I had one more idea. Maybe searching a document by a key that doesn’t exist would be faster? To test this, I generated another two scripts, this time searching for non-existent documents:
#!/bin/bash
RANDOM=42
for i in {1..1000000}
do
x=$(( $RANDOM % 10000000))
echo "db.composite.find({_id: {name: 'missing_name_$x', surname: 'missing_surname_$x'}})"
done >> find-missing1.js
#!/bin/bash
RANDOM=42
for i in {1..1000000}
do
x=$(( $RANDOM % 10000000))
echo "db.artificial.find({name: 'missing_name_$x', surname: 'missing_surname_$x'})"
done >> find-missing2.js
Unfortunately, the composite key collection also lost in this case: 12.44s vs. 10.26s.
Finally, I decided to run one more test.
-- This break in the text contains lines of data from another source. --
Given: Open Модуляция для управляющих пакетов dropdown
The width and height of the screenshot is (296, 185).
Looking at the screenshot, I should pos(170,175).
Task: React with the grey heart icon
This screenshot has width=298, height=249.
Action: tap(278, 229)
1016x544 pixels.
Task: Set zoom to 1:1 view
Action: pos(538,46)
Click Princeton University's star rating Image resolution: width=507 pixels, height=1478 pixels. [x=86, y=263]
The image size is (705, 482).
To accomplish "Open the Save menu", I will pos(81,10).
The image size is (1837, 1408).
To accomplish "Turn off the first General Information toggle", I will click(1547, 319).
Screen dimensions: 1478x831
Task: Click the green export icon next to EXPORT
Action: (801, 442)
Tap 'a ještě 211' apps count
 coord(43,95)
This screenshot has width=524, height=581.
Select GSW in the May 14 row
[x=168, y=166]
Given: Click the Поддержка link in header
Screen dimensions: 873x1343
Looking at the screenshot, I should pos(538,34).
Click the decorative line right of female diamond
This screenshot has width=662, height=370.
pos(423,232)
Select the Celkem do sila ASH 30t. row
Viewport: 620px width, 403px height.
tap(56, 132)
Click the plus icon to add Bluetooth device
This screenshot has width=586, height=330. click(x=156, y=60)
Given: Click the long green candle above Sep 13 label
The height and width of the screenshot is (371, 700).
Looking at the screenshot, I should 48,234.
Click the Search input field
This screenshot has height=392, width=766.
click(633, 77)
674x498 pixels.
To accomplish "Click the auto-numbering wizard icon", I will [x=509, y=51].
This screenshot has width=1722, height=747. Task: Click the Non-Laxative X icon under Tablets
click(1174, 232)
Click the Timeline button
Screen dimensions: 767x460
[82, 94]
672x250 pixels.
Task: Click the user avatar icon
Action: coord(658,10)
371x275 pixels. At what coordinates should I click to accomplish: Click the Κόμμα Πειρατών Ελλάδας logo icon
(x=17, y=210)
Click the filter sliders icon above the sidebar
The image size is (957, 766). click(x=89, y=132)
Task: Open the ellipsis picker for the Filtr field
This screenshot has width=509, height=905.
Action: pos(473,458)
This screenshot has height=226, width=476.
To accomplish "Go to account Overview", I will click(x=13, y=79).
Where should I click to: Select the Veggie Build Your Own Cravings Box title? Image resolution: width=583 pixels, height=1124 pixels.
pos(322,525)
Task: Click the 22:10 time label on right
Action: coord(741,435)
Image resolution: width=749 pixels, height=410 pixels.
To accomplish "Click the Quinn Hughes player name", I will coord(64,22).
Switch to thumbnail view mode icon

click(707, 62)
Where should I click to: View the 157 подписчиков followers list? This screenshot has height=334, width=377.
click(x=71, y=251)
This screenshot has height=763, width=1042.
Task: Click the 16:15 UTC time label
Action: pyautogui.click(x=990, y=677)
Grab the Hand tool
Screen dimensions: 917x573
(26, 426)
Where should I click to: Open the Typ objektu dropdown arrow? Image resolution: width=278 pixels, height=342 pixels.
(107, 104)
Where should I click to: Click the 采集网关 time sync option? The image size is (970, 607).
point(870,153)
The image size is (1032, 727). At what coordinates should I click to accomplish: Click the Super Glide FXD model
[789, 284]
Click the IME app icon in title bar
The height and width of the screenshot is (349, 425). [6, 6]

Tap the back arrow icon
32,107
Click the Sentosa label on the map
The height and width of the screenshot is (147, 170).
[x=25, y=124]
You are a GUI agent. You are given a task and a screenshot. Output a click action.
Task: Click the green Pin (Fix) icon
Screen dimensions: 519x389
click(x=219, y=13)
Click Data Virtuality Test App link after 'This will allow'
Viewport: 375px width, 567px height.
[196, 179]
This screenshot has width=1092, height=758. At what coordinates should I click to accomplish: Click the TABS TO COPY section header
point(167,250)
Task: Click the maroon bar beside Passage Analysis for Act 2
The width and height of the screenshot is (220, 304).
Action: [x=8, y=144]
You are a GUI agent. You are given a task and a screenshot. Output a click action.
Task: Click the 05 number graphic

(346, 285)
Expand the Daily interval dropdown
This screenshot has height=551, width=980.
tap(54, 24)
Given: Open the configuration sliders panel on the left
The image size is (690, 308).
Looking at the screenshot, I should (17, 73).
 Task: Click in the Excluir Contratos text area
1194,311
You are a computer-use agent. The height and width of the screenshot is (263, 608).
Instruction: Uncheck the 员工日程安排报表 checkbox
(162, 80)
Since when using composite key we have to pass the entire key to the query and cannot search by its fragment, I decided to create a third collection, this time its key being the concatenation of first and last name:
var bulk = db.concatenation.initializeUnorderedBulkOp();
for (let i = 0; i < 10000000; i++) {
bulk.insert({_id: 'name_' + NumberInt(i) + '-' + 'surname_' + NumberInt(i)})
}
bulk.execute();
I then prepared another script containing 1 million search operations (in the same order as the previous attempts, of course):
#!/bin/bash
RANDOM=42
for i in {1..1000000}
do
x=$(( $RANDOM % 10000000))
echo "db.concatenation.find({_id: 'name_$x-surname_$x'})"
done >> find3.js
This time I was finally able to get a result better than the one achieved with the artificial key approach: 9.71s. All results are summarized in the chart below:
Conclusion #
It appears that the IDHACK
operation is indeed the fastest possible way to access a document, but only for a simple
key. As soon as we add an additional field into the key, the benefits of the IDHACK
operation disappear and the
regular index works better.
In general, my experiments did not confirm the advantages of using a composite key. The artificial key model is more flexible in querying and returns results faster. However, if you want to search even faster, you may consider using a simple key created by concatenating selected fields.
I realize, of course, that I did not use the latest available version of the mongo server. For this reason, I am posting all the scripts I used in my attempts and encourage you to experiment on your own. Perhaps composite keys perform better in newer versions of the database?